▶ [ABOUT THIS TASK]
How many lines of the data contain the word "agent"? Give only that number.

───── SOURCE MATERIAL ─────

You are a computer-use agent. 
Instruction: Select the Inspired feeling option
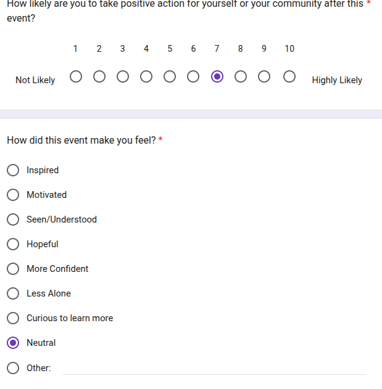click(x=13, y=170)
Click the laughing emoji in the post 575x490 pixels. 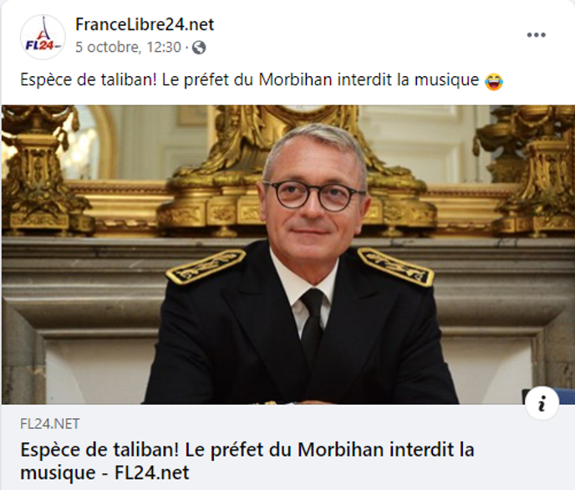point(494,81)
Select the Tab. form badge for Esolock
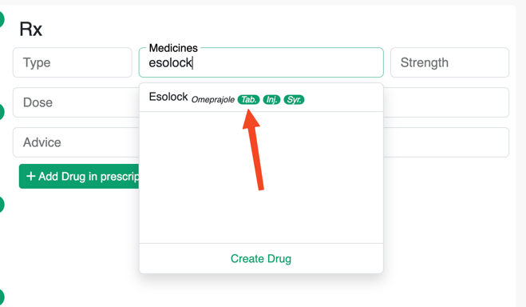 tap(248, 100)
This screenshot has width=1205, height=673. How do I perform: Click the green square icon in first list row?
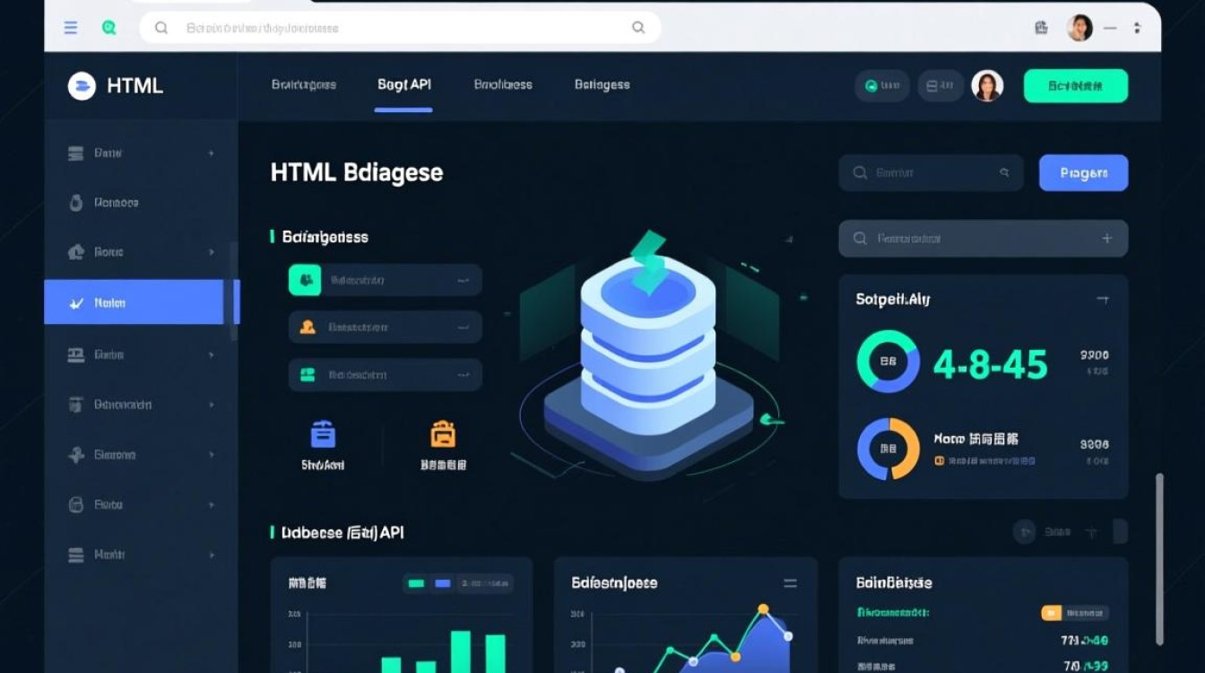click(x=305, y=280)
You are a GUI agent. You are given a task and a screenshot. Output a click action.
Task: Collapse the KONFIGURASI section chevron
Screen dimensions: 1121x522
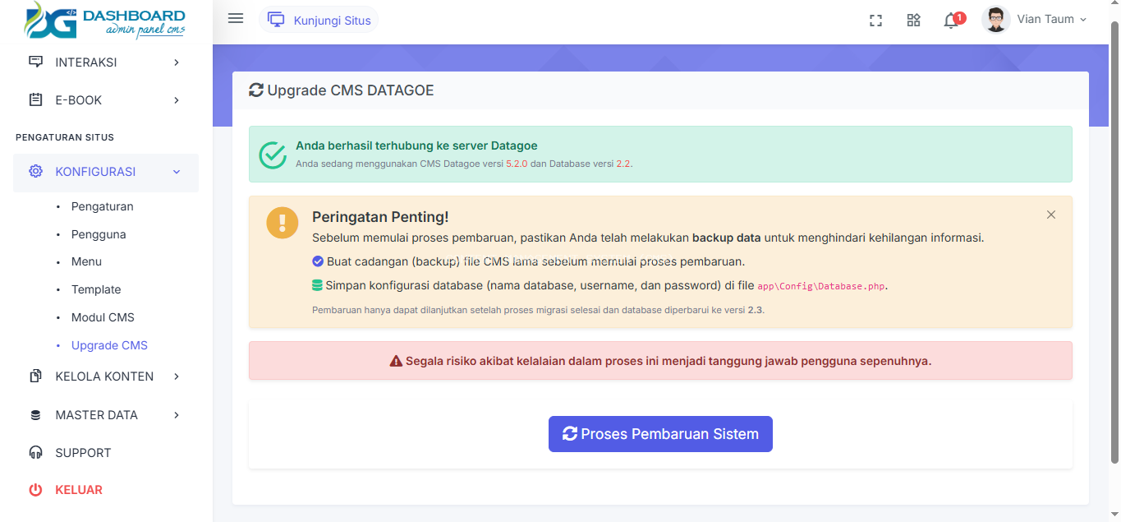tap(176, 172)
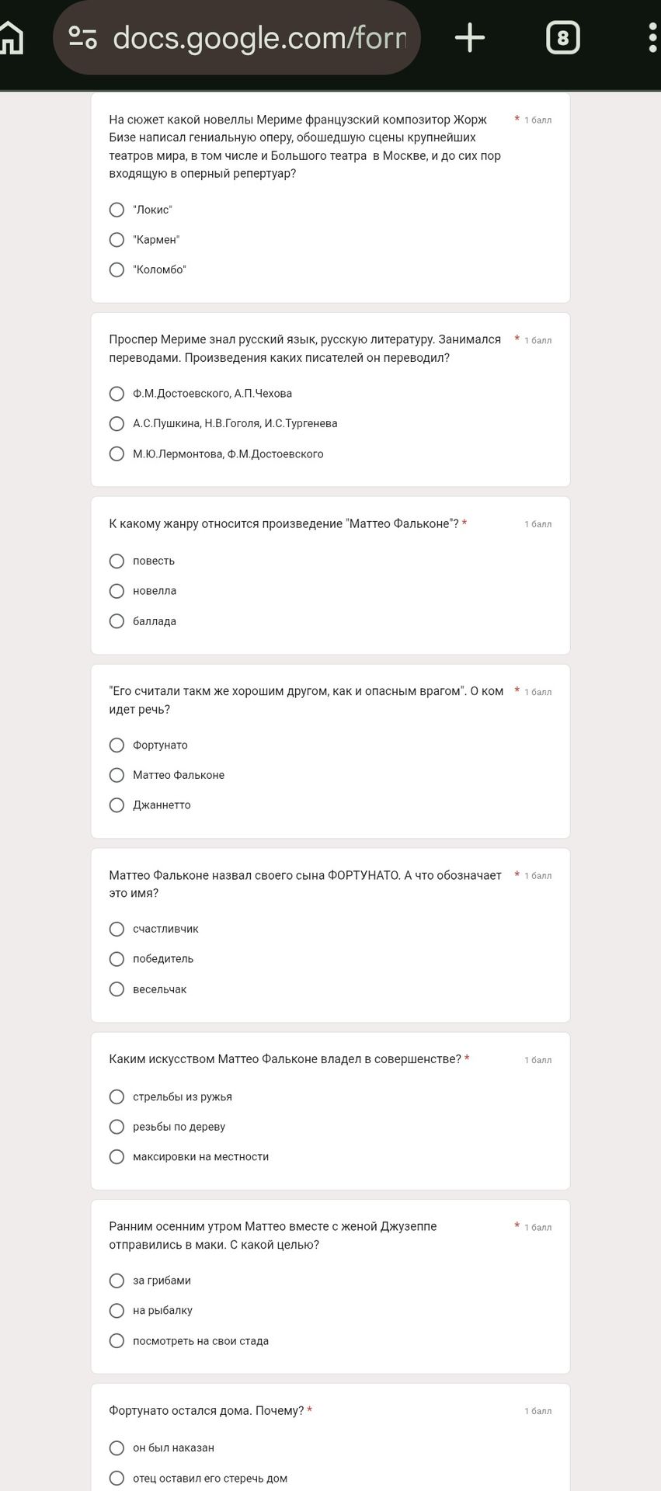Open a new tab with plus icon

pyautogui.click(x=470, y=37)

─────
───── SOURCE MATERIAL ─────

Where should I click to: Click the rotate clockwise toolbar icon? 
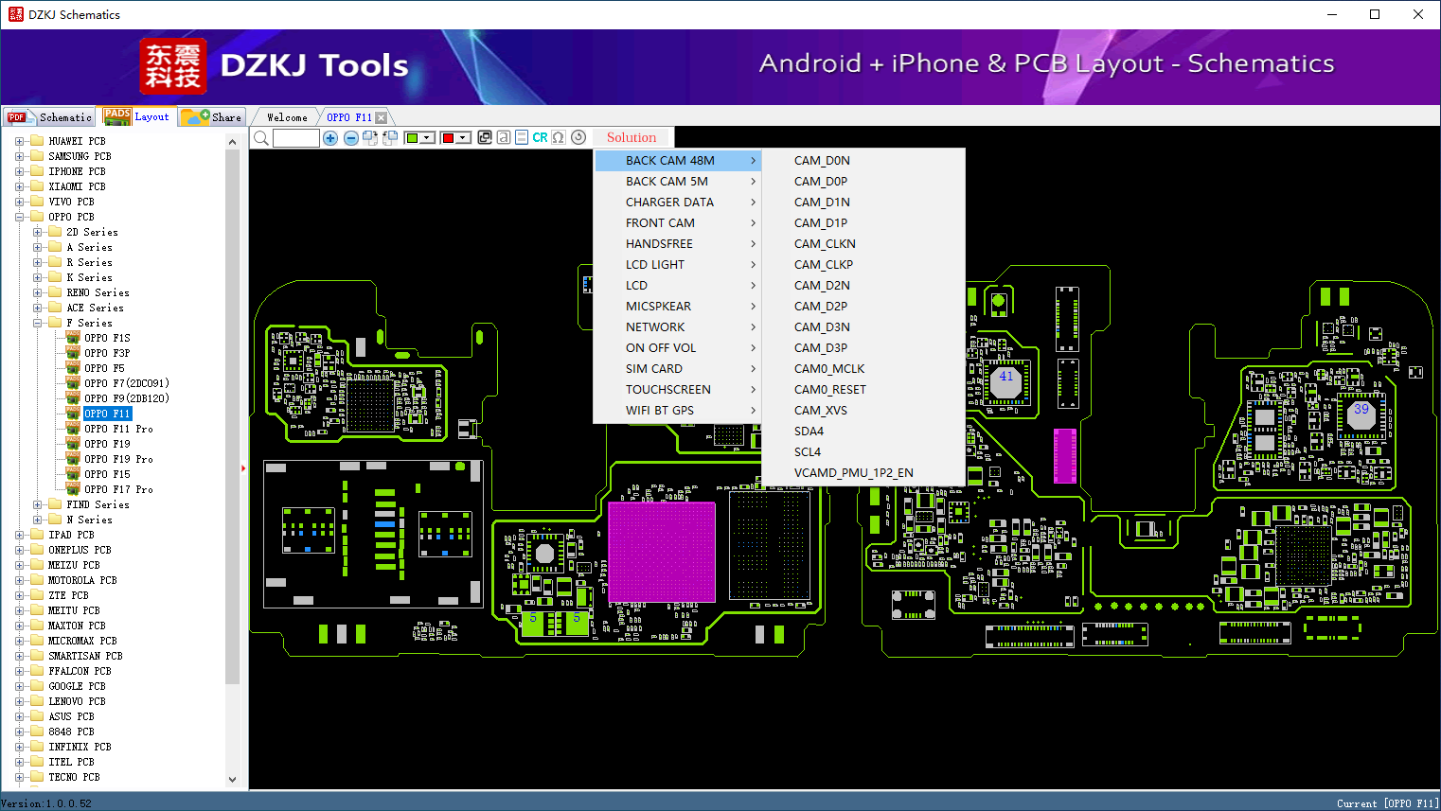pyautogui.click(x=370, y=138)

─────

▶ [YOUR SOLUTION]
2